Cuando el amor exige perfección: la carga invisible de muchos niños

La carga invisible de muchos niños: el precio emocional de crecer creyendo que solo serán amados si nunca se equivocan.
Madre e hijo

Detrás de una buena intención puede esconderse una herida silenciosa. Muchos padres desean que sus hijos sean disciplinados, responsables y exitosos, pero cuando ese anhelo se transforma en una exigencia constante de perfección, las consecuencias pueden marcar profundamente el desarrollo emocional de los niños. Sobre esta realidad reflexionó la psicóloga Marlyn Pérez durante su participación en la sección Tiempo de Avanzar del noticiero La Alianza Informativa, que se emite por La Voz de la Patria Celestial.

Durante la entrevista, la especialista explicó que una crianza basada en estándares inalcanzables puede convertirse en una carga invisible que acompaña a las personas hasta la vida adulta. «El niño aprende a rendir y no a sentir», afirmó, al señalar que muchos menores llegan a creer que solo serán amados si obtienen buenas calificaciones, se comportan de manera impecable o cumplen todas las expectativas de sus padres y cuidadores. Cuando el error deja de ser una oportunidad para aprender y se convierte en motivo de rechazo o descalificación, la autoestima comienza a debilitarse.

Pérez, con más de 25 años de experiencia en clínica, insistió en que establecer normas, límites y ejercer la autoridad es indispensable dentro del hogar. Sin embargo, advirtió que existe una delgada línea entre formar con amor y exigir una perfección que desconoce la naturaleza propia de la infancia. «Los niños tienen derecho a equivocarse. Están en formación y es precisamente en los errores donde encuentran las mayores oportunidades de crecimiento», expresó.

Disciplina bíblica

Uno de los momentos más significativos de la conversación estuvo dirigido a los pastores y líderes cristianos. La psicóloga reconoció que, en muchos hogares pastorales, los hijos sienten el peso de representar una imagen de perfección ante la congregación, lo que los lleva a ocultar sus emociones y a vivir bajo una presión constante por no defraudar las expectativas familiares. Esa realidad, explicó, puede traducirse en ansiedad, conflictos de identidad e incluso episodios de rebeldía durante la adolescencia.

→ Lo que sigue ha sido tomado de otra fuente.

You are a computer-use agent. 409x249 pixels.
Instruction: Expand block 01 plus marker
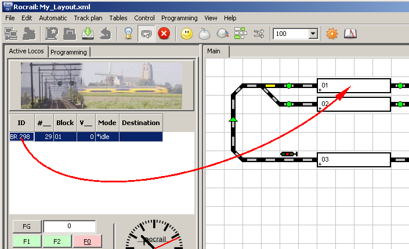click(320, 90)
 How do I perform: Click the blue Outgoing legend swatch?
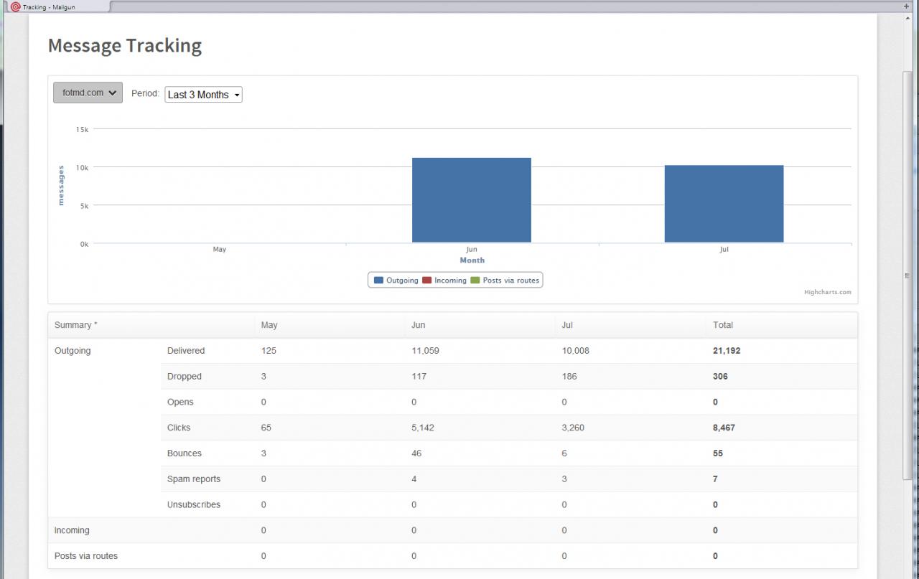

La profesional hizo un llamado a que la crianza esté inspirada en el modelo de Jesucristo, quien corrige con amor y forma el corazón antes que la apariencia. Recordó que la disciplina bíblica no busca satisfacer el ego de los padres, sino conducir a los hijos a una relación saludable con Dios, permitiéndoles crecer con autenticidad, seguridad y equilibrio emocional. «Un niño necesita saber que sigue siendo valioso, incluso cuando se equivoca», enfatizó.

Al concluir su intervención, Marlyn Pérez invitó a los padres, abuelos y cuidadores a revisar la manera en que corrigen y orientan a sus hijos, recordando que el verdadero amor no exige perfección, sino que acompaña, guía y fortalece. «No criemos hijos que vivan para cumplir expectativas; formemos personas que conozcan su valor en Dios y desarrollen plenamente el propósito para el cual fueron creados», concluyó.